If the bill were signed without challenge, the remaining prosecutorial option left for the administration would be to charge detainees in military commissions at Guantanamo, with those convicted serving time at the facility. So far, the administration has been unwilling to bring new charges in that setting.

“The bill,” said one administration official, “undermines the principles outlined in the president’s archives speech and there is no way to pretend you are closing Guantanamo if that law goes through unchallenged.”

The bill is also likely to unravel the only working leg of the administration’s Guantanamo effort: transfers of some detainees home or to third countries. Mostly with the help of European allies, the State Department has transferred or resettled 66 detainees, roughly one-quarter of the detention facility’s population when Obama came into office. That program is still completing transfers or returns for another 30, non-Yemeni detainees.

While the bill does not prevent future transfers outright, it determines that the secretary of defense, and to some extent, the secretary of state, must ensure that any released individual cannot engage in activity harmful to the United States. Administration officials said the wording makes it all but impossible to carry out additional transfers.

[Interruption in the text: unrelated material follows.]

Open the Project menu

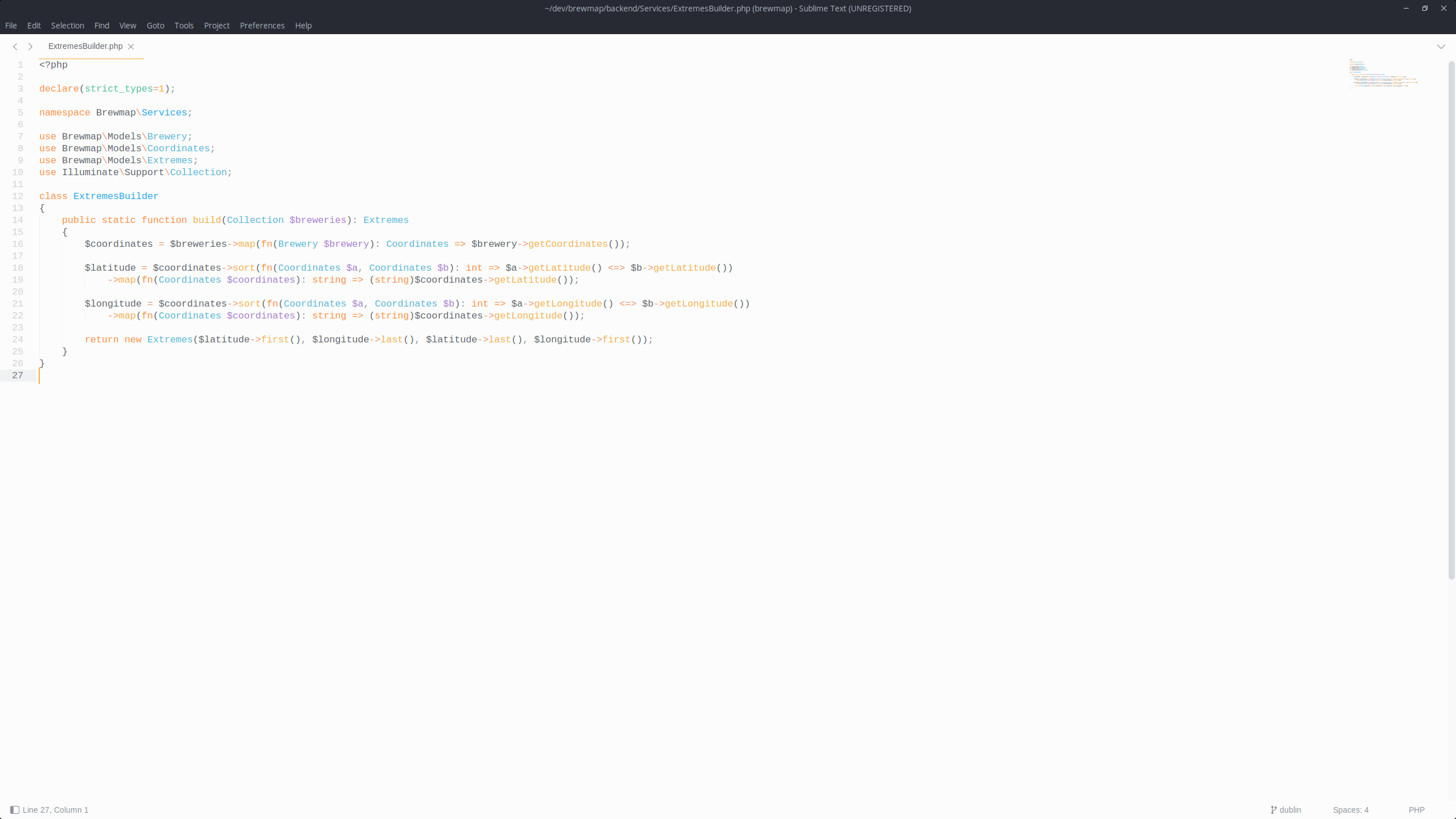217,26
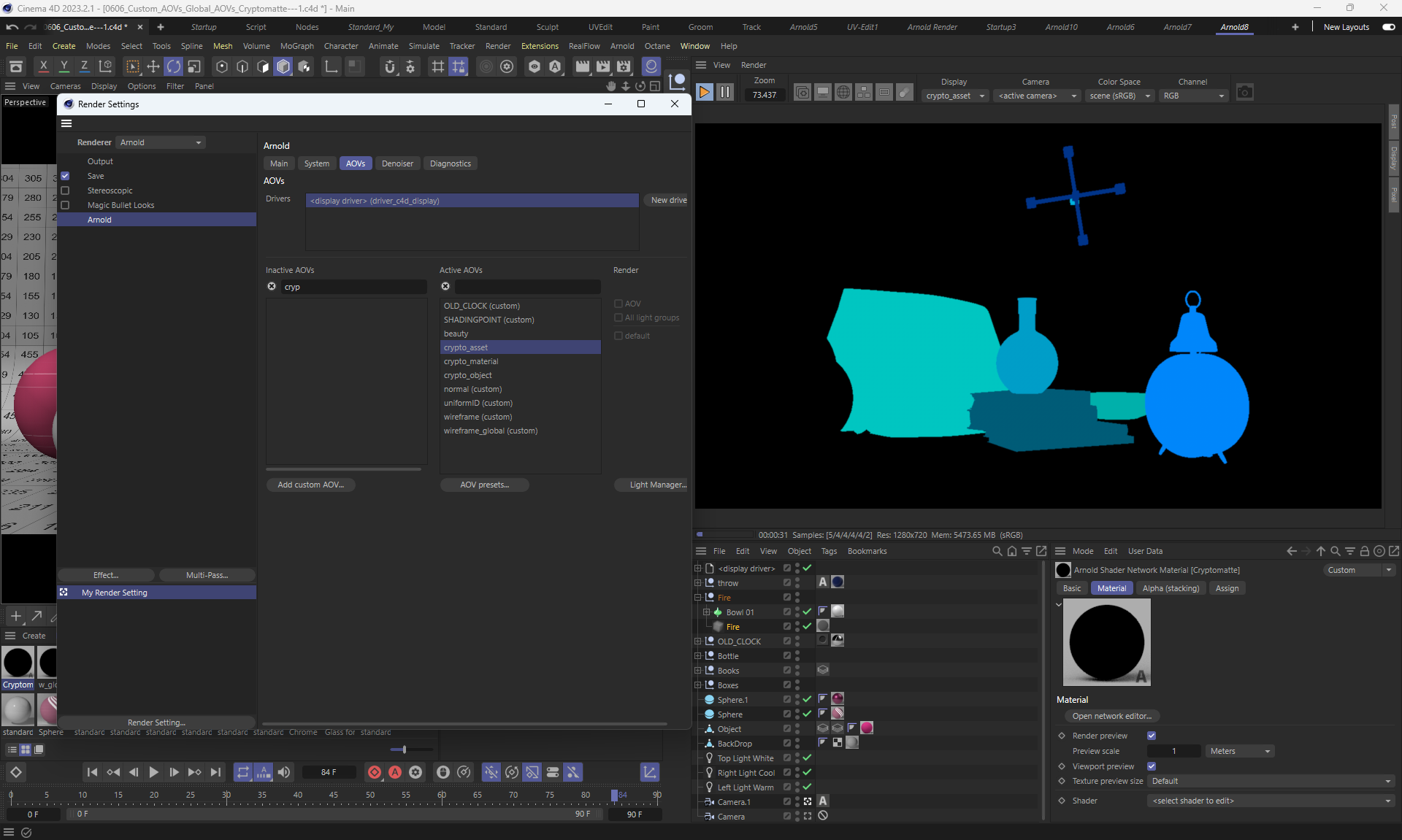Click the Inactive AOVs search field

coord(353,287)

A recent U.S. intelligence assessment said that five detainees released during Obama’s presidency have engaged in or are suspected of engaging in terrorist or insurgent activity. During the Bush administration, more than 500 prisoners were released and the recent report by the Director of National Intelligence said as many as 150 of those former detainees have engaged in or are suspected of participating in efforts to harm the United States.

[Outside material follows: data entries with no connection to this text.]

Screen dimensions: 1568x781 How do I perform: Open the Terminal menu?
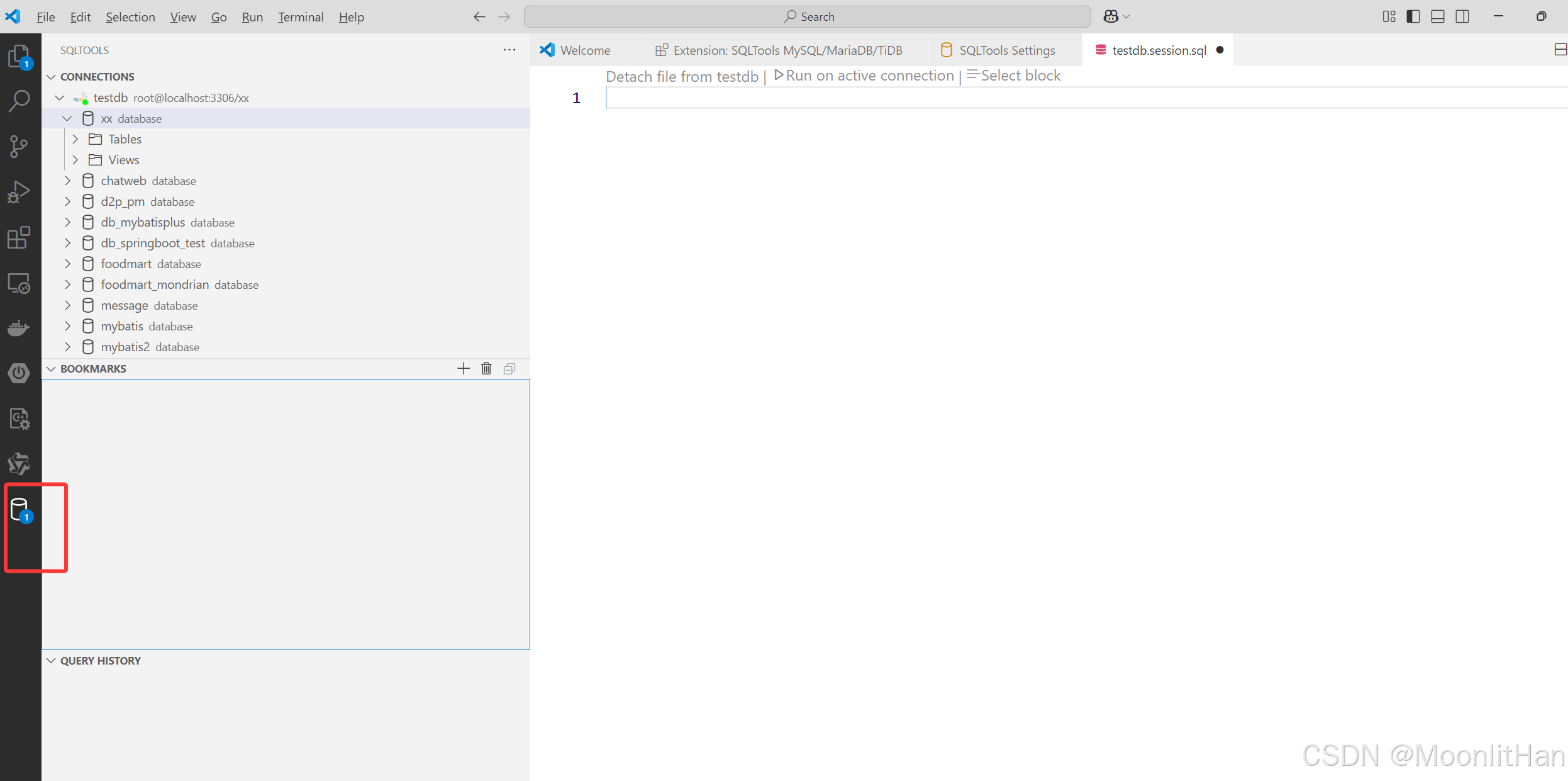[301, 17]
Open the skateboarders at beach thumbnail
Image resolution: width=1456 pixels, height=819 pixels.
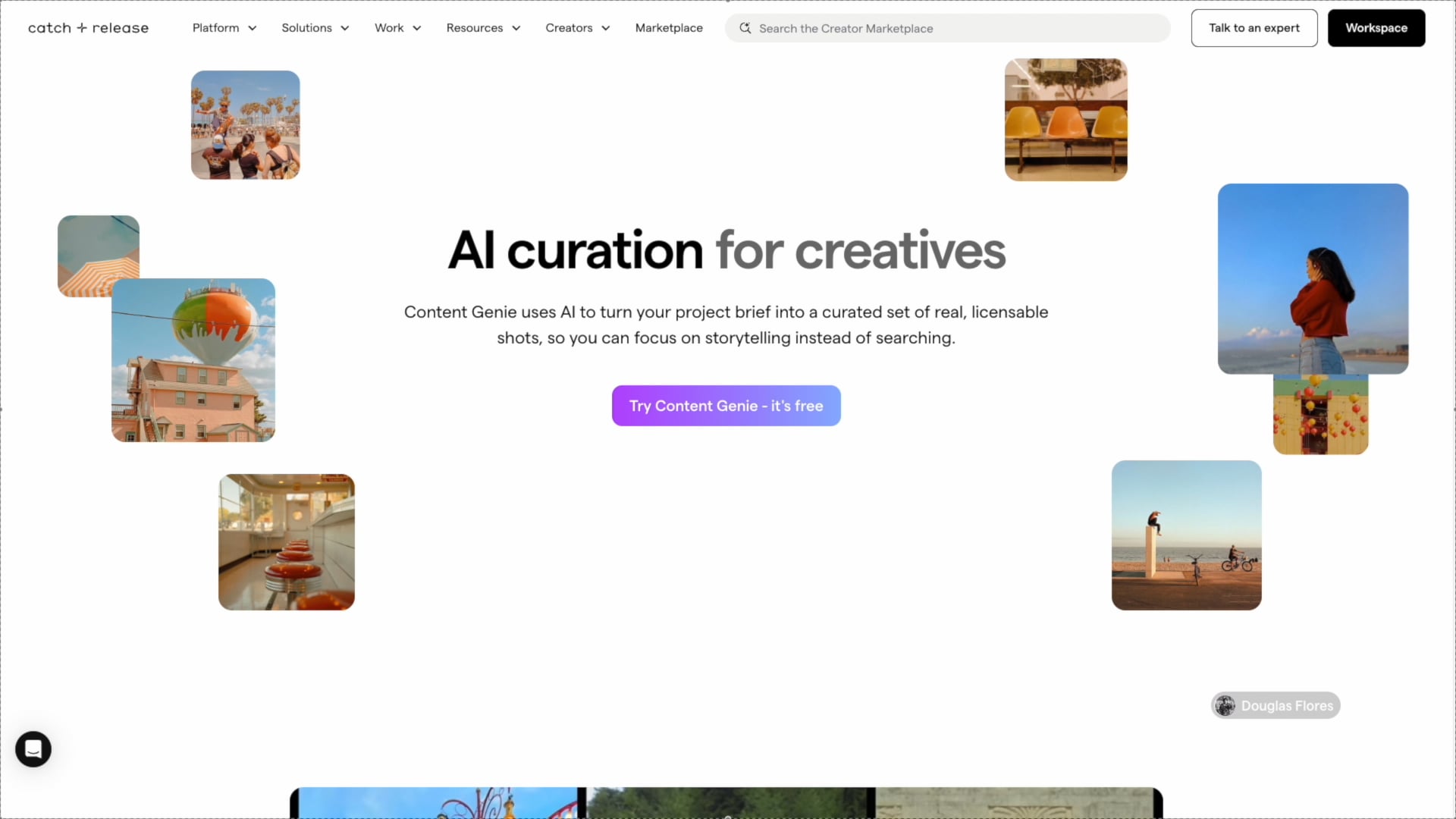click(245, 125)
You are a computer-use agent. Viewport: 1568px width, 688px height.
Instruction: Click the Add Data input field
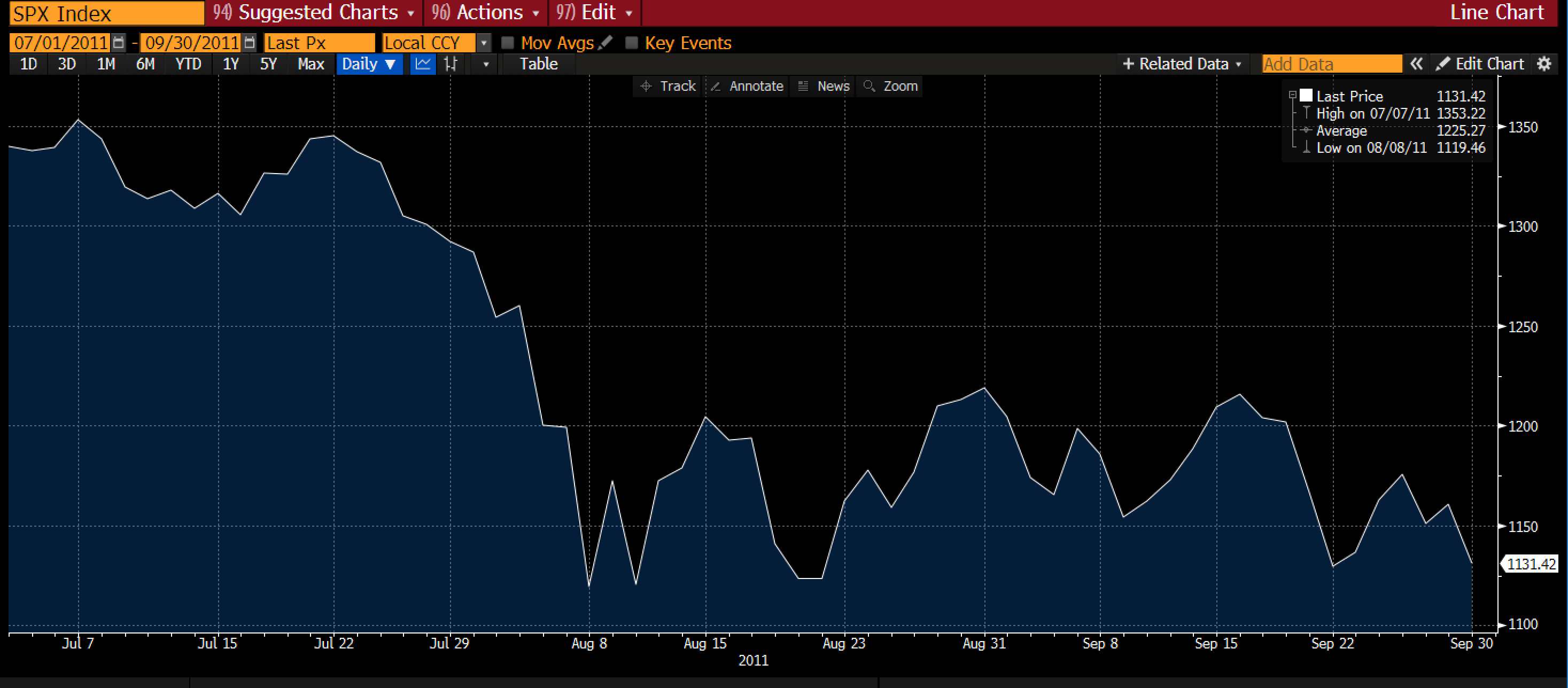(x=1331, y=64)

Obama has issued a number of signing statements taking issue with more than a dozen legislative provisions and has come under some criticism for it from both Republicans and Democrats. Shortly after he took office, Obama promised to use them with less frequency than former President Bush, noting in a presidential memorandum in March 2009: “I will act with caution and restraint, based only on interpretations of the Constitution that are well-founded.”

Bush established Guantanamo through executive order and issued over 150 signing statements, more than any other president. The practice was especially controversial when Bush applied it to legislation dealing with detainee treatment.

The American Bar Association issued a report in 2006 that called signing statements “contrary to the rule of law and our constitutional separation of powers.” The report was signed by a number of legal scholars including Harold Koh, who was then dean at Yale Law School and is today the top lawyer at the State Department and one of several advisers involved in the administration’s Guantanamo policy.